#### [CONSEGNA]
Modifichi le righe comprese tra quella che contiene "is (1920, 1010)." e quella che contiene "Looking at the image, I should click on (1908, 173).", entrambe incluse, sostituendo "close" con "minimize" e lasciando invariato tutto il resto.

#### [MATERIALE FORNITO]
★ ★ ★

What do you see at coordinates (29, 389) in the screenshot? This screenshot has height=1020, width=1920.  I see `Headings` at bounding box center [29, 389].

★ ★ ★

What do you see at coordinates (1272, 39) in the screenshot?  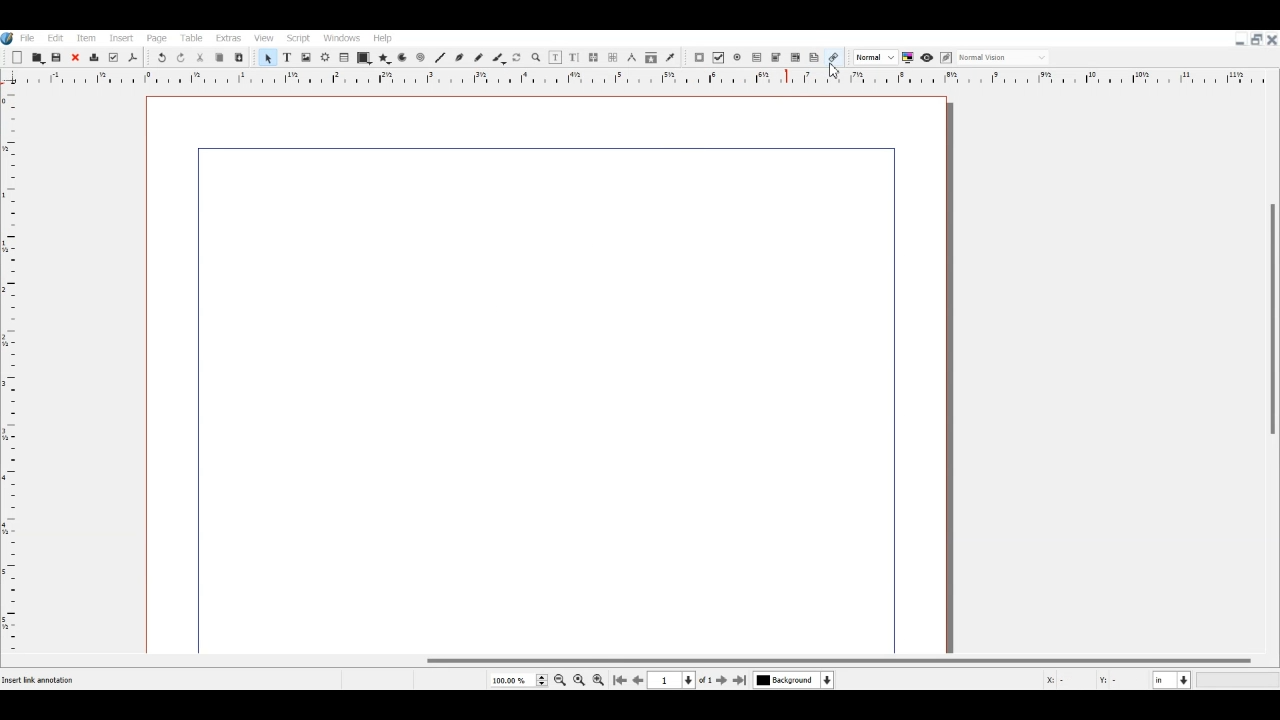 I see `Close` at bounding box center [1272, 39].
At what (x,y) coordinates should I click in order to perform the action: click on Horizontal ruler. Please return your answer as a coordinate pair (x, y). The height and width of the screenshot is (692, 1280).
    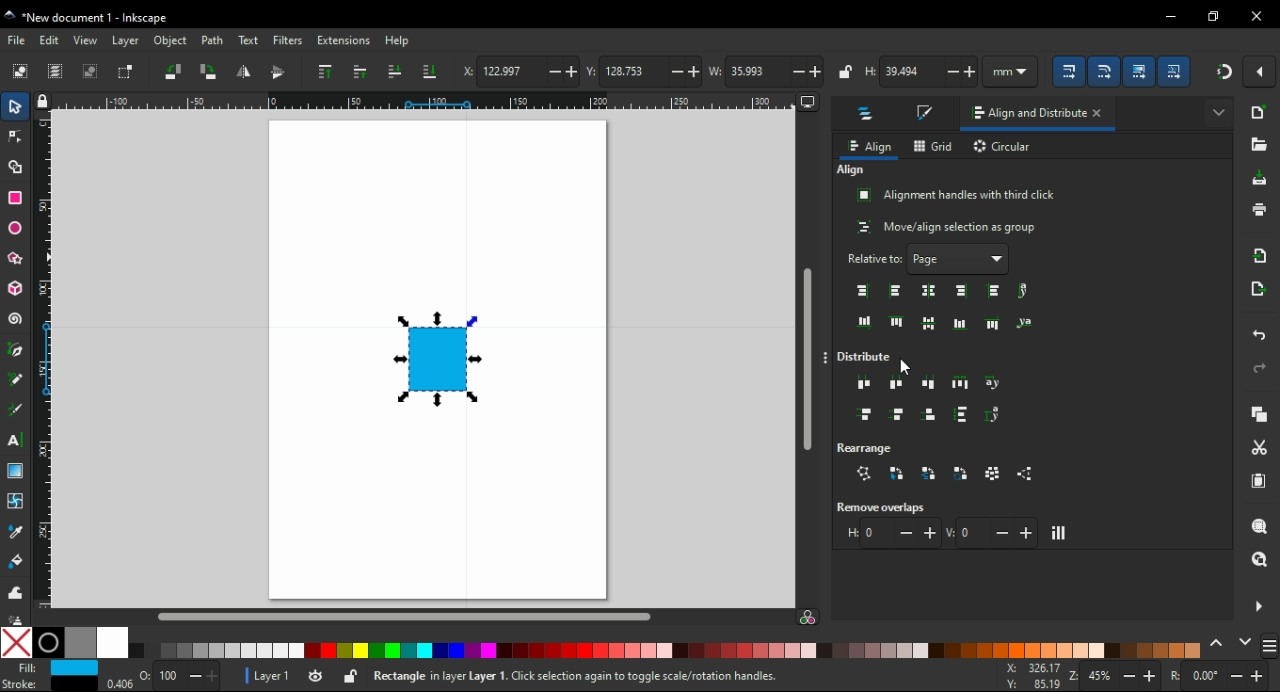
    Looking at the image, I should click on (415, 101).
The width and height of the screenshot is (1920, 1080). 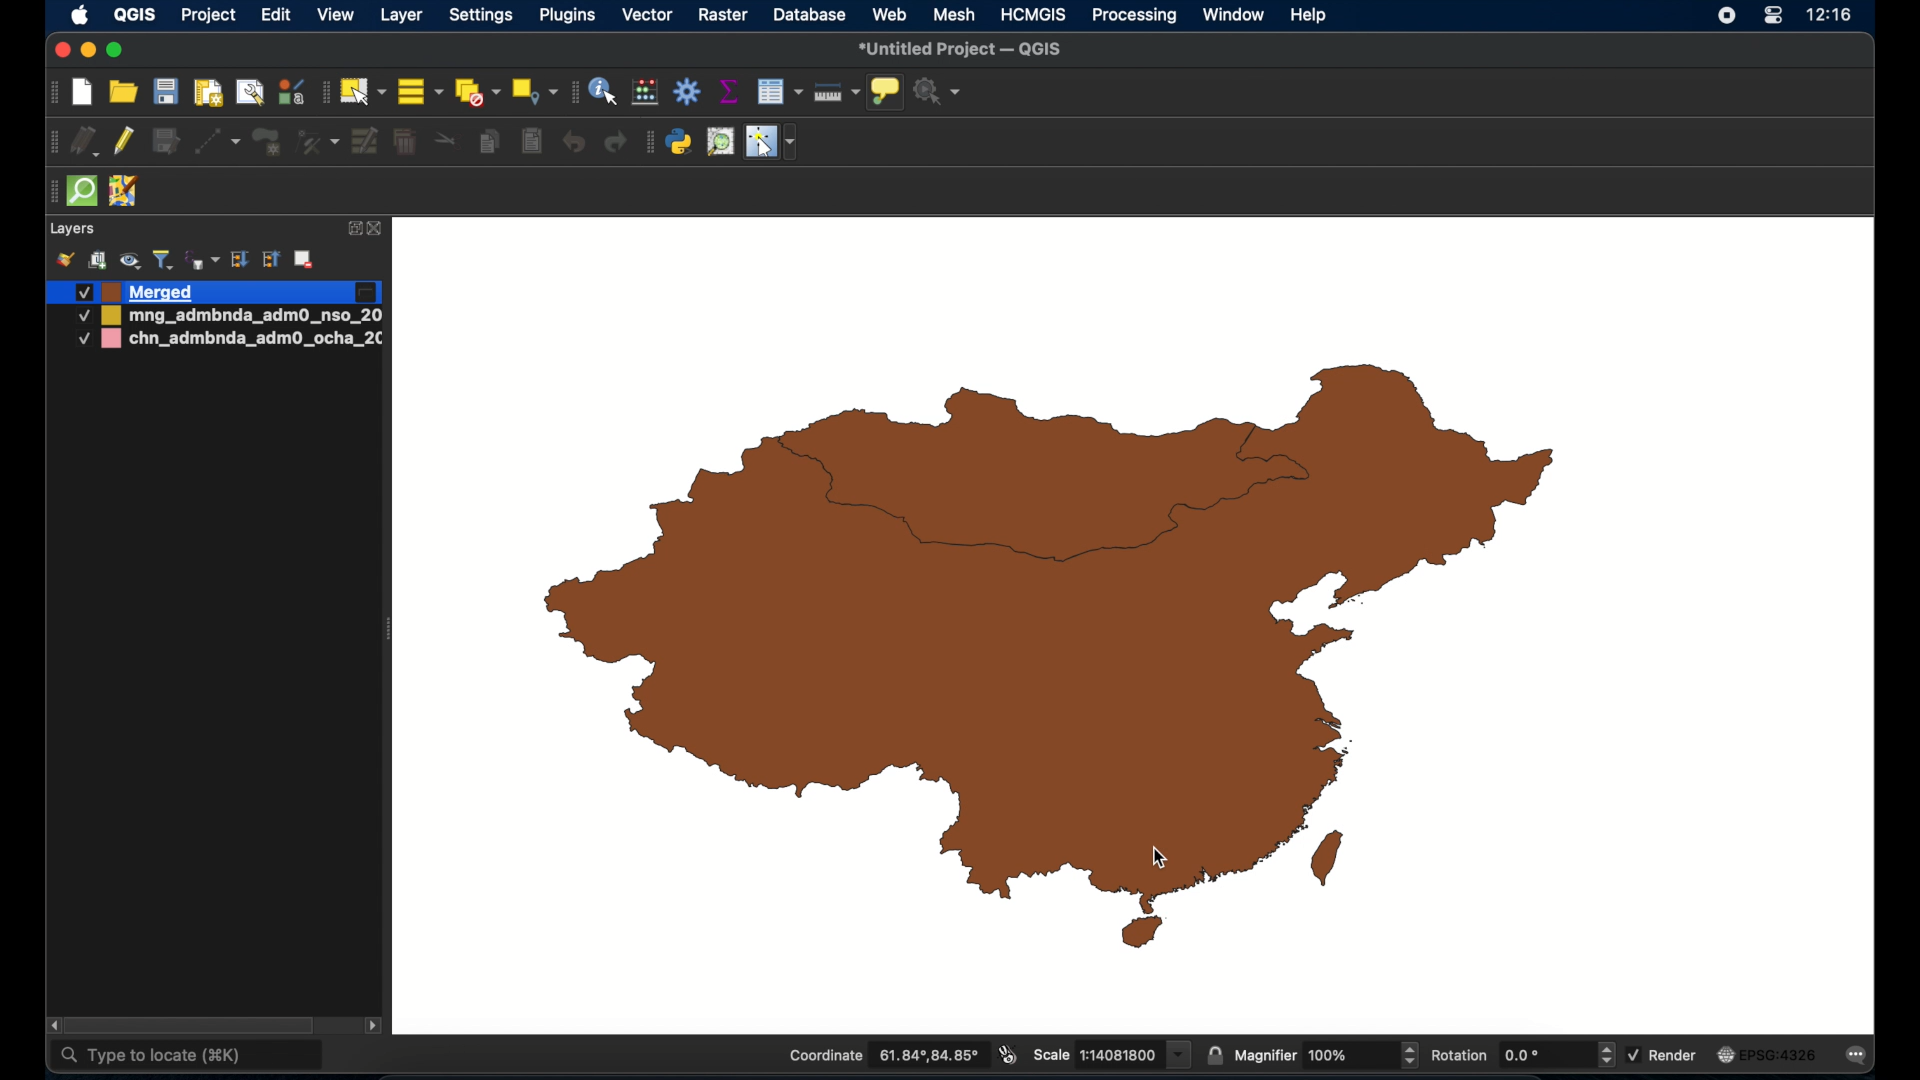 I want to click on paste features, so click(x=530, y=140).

★ ★ ★

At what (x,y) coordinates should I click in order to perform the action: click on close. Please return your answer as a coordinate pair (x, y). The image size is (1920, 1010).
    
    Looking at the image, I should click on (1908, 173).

★ ★ ★

#### [RISPOSTA COMPLETA]
At what (x,y) coordinates should I click in order to perform the action: click on minimize. Please return your answer as a coordinate pair (x, y). The image size is (1920, 1010).
    
    Looking at the image, I should click on (1908, 173).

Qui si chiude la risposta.